At this stage of the “Friendly Zone” cycle we reached the boundary of the short‒term funded projects. Something more sustainable was required to continue nurturing community to voice concerns and act for the growth and development of all people in their neighbourhood. After months of planning and meetings with the broader civil society network of groups and individuals living in the neighbourhood we got consensus to establish a legal association “Žemųjų Šančių bendruomenė”. The goals of the association are community development, self-organisation, civil society and local democracy.

Art and culture linked to political change can, as Grant Kester remarked at the end of “The One and the Many” “grasp the complex imbrications of the local and the global, of individual consciousness and collective action”. He advises to “practice our way through complexity so we can “learn” and “unlearn” the “ways in which people respond to, and resolve, the struggles they confront in everyday life” (“The One and the Many” 2011, pp. 226-227).

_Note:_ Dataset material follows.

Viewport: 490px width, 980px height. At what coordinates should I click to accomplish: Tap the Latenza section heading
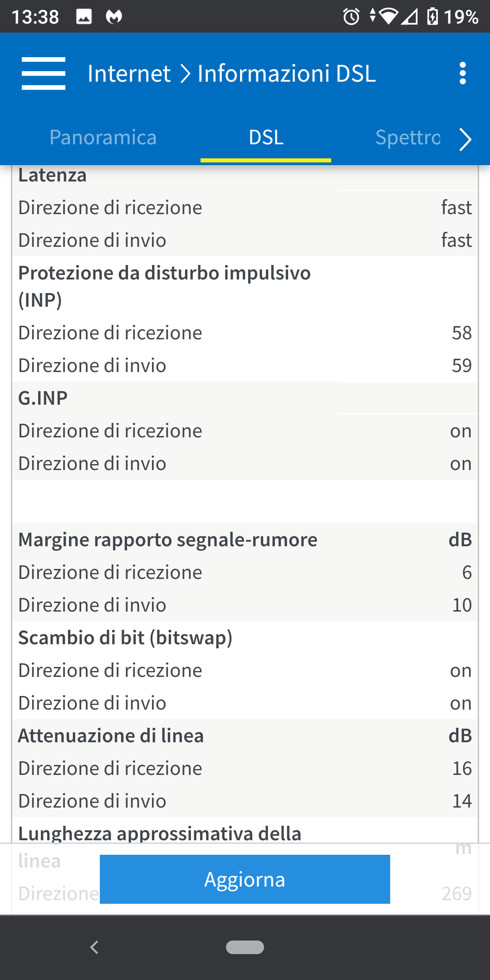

The conversation continues. And still the enigma of community mobilisation remains.


Notes:

[1] Art and Culture project “Friendly Zone #3”. Creative team: Viktorija Rusinaitė, Gediminas Banaitis, Jūratė Jarulytė, Veronika Urbonaitė-Barkauskienė, Maryja Šupa, Justina Padvarskaitė and Monika Žaltauskaitė Grašienė. The project was part funded by the Culture Ministry of Lithuania and the Embassy of Ireland in Lithuania through the Department of Foreign Affairs of Ireland Cultural Grant-in-Aid.

[2] Art and Culture project “Friendly Zone #4”. International team: Jeanne van Heeswijk (Netherlands), Mary Jane Jacob (USA), Susanne Bosch (Germany), Fiona Woods, Niall Crowley, Ailbhe Murphy, Ciaran Smyth, Niall O’Baoill, John Mulloy (Ireland), Fernando Marques Penteado (Brazil) Nomeda and Gediminas Urbonas (Lithuania). Žemieji Šančiai team: Auksė Petrulienė, Darius Petrulis, Jūratė Jarulytė, Monika Žaltauskaitė Grašienė, Kotryna Valiukevičiūtė, Arnoldas Stramskas, Viktorija Rusinaitė, Dionizas Bajarūnas and Gediminas Banaitis (Lithuania). The project was part funded by the Lithuanian Culture Counsel, Kaunas Municipality, Culture Ireland and Creative Europe.

[3] Art and Culture project “Friendly Zone #5”. Creative team: Monika Žaltauskaitė Grašienė, Kotryna Valiukevičiūtė, Arnoldas Stramskas, Darius Petrulis, Auksė Petrulienė, Arvydas Liorančas, Viktorija Rusinaitė and Dionizas Bajarūnas. The project was part funded by the Lithuanian Culture Counsel, Kaunas Municipality, Vytautas Magnus University and Lithuanian Science Counsel.

References:
G. H. Kester (2011) The One and the Many Contemporary Collaborative Art in a Global Context. Duke University Press.